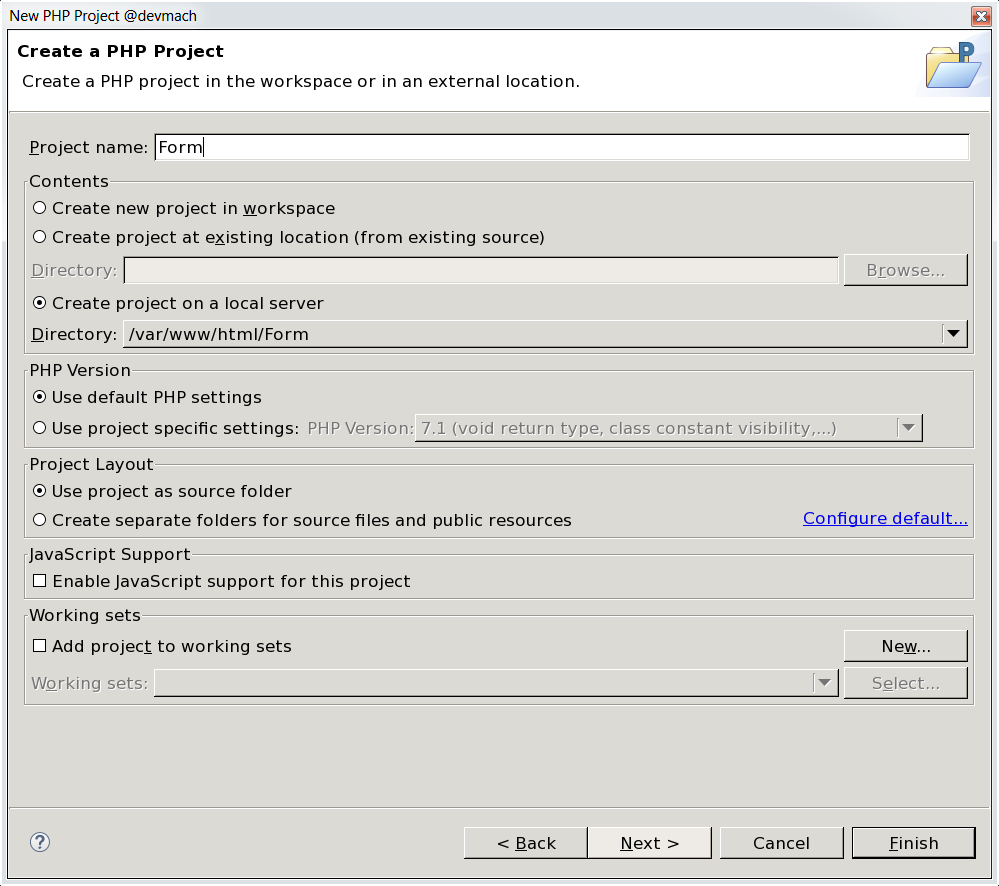Viewport: 999px width, 886px height.
Task: Click into the Project name field
Action: [562, 147]
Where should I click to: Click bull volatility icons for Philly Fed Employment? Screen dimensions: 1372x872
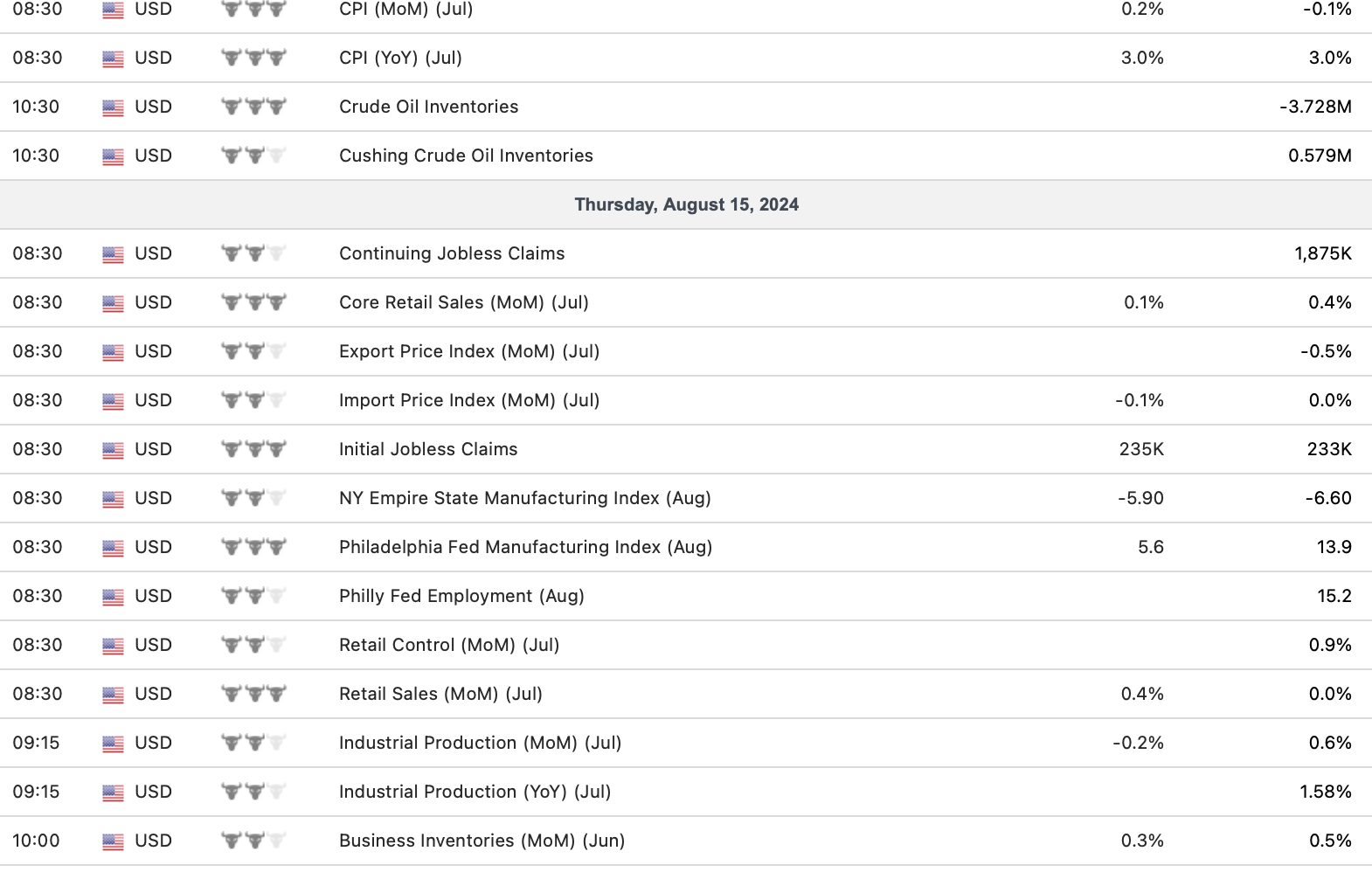253,597
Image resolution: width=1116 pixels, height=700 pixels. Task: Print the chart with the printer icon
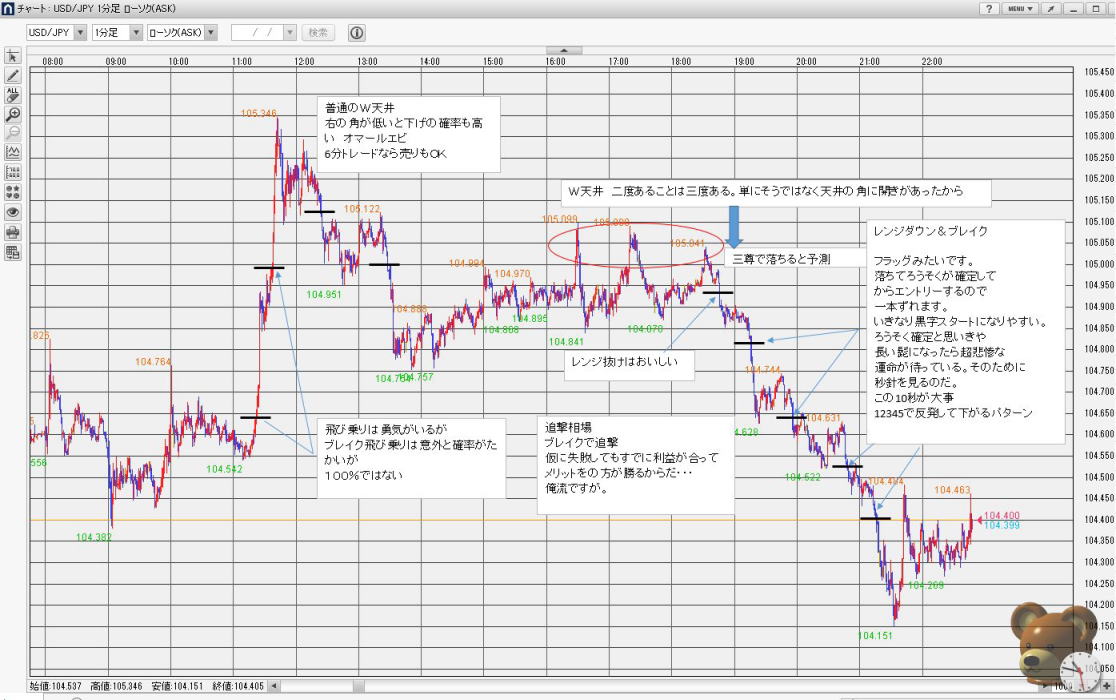point(13,232)
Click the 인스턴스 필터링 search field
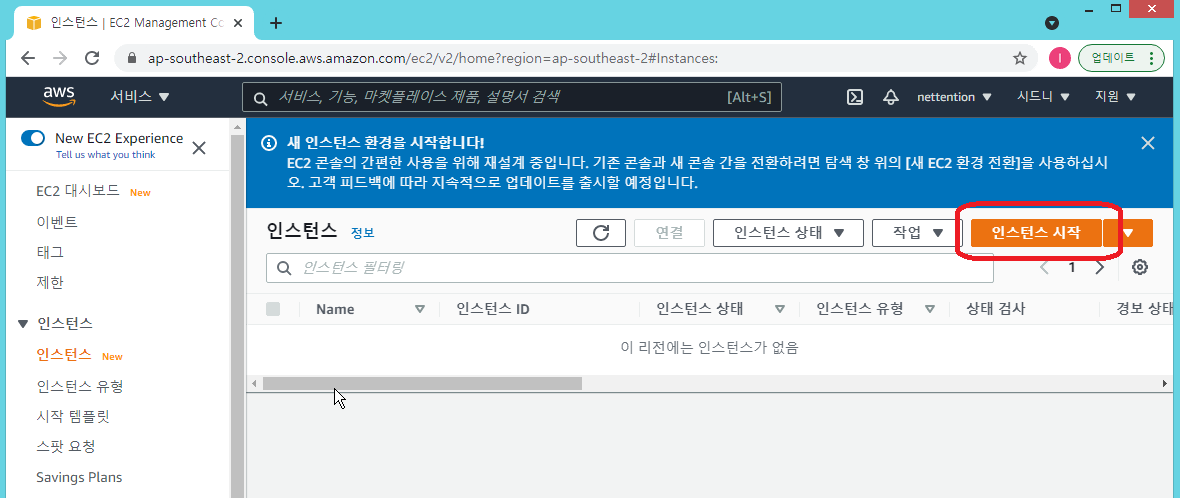1180x498 pixels. click(x=629, y=268)
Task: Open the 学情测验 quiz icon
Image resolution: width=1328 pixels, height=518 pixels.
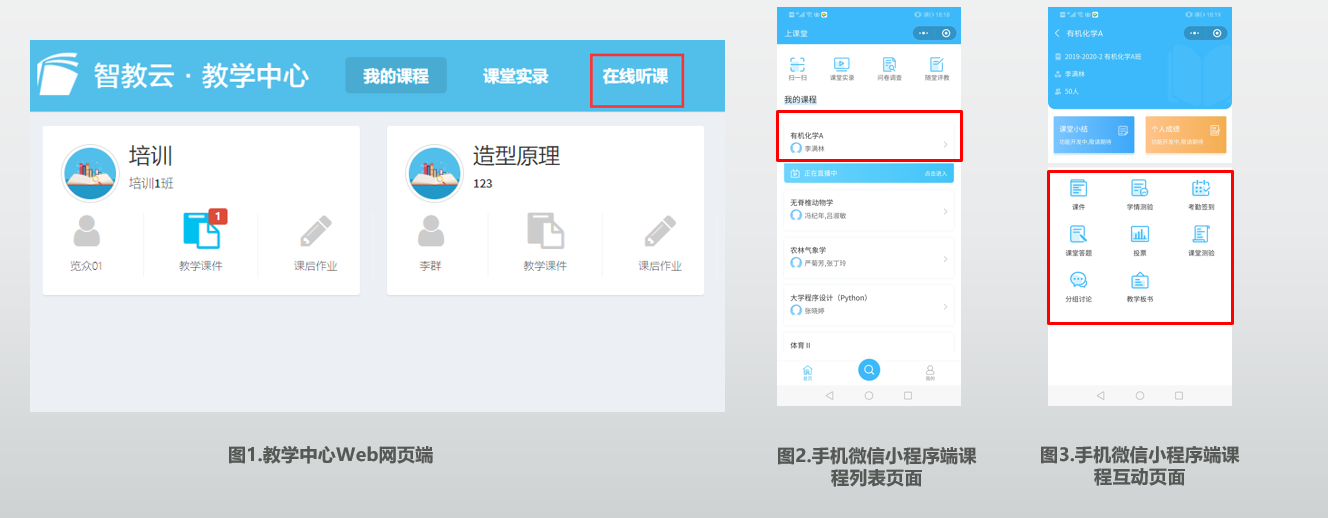Action: 1139,189
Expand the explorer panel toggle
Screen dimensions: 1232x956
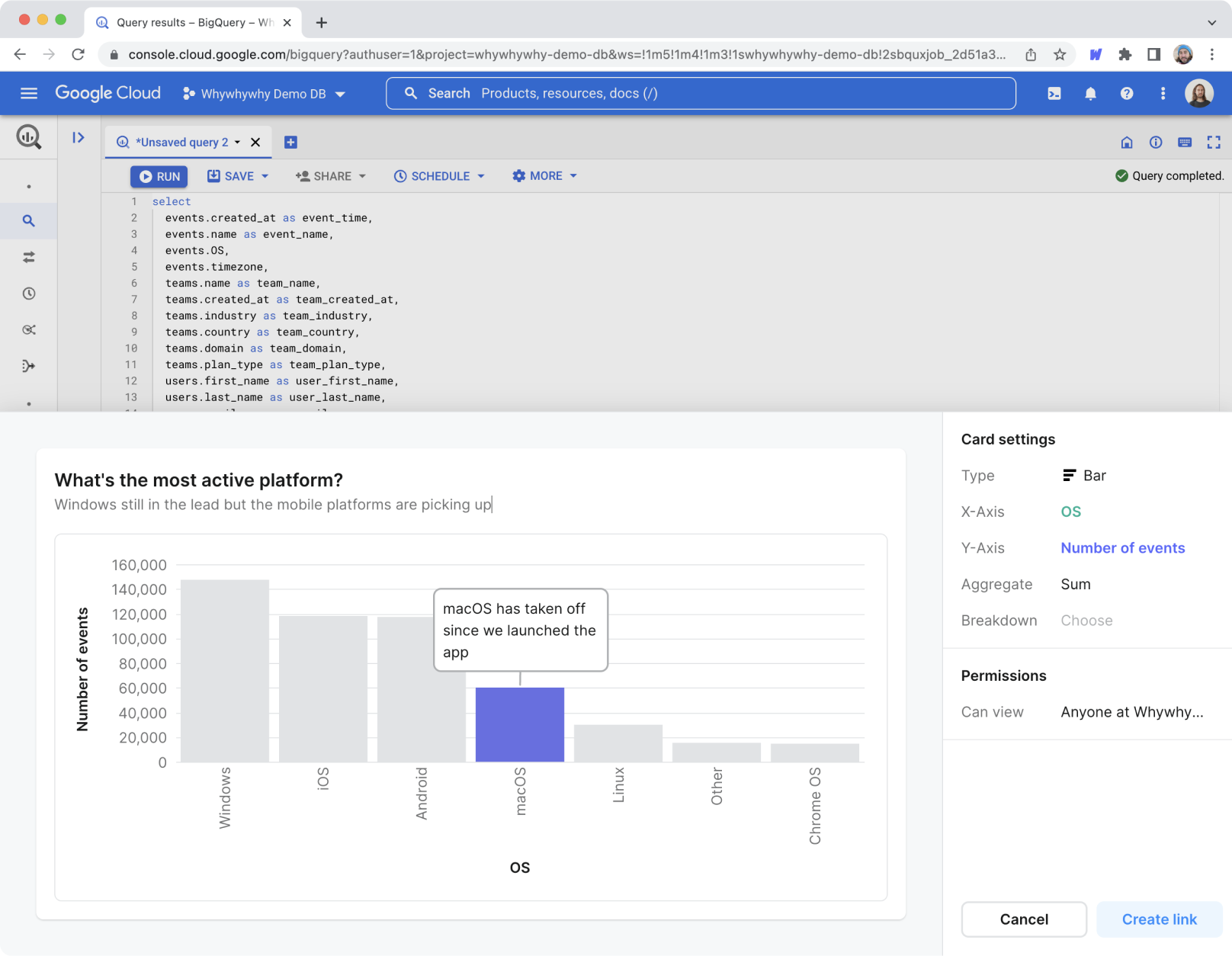coord(79,138)
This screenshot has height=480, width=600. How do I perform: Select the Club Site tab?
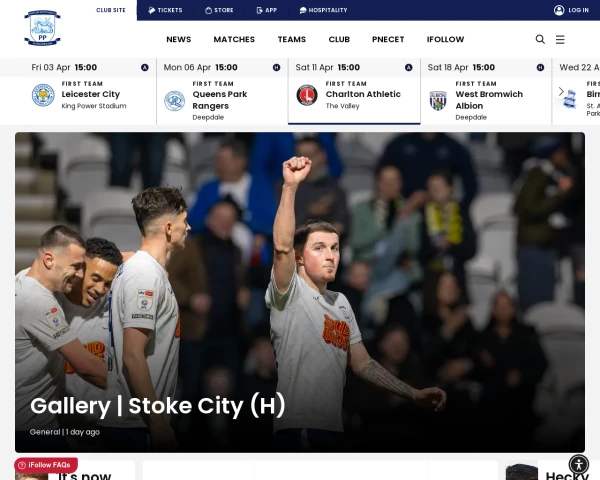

══════

Work to complete: Extract word for word every line from the line that contains "Expand the explorer panel toggle" to the final line of the data, both included, and nothing else; skip the pictures.

Result:
Expand the explorer panel toggle
Screen dimensions: 1232x956
coord(79,138)
This screenshot has height=480, width=600. How do I perform: Select the Club Site tab?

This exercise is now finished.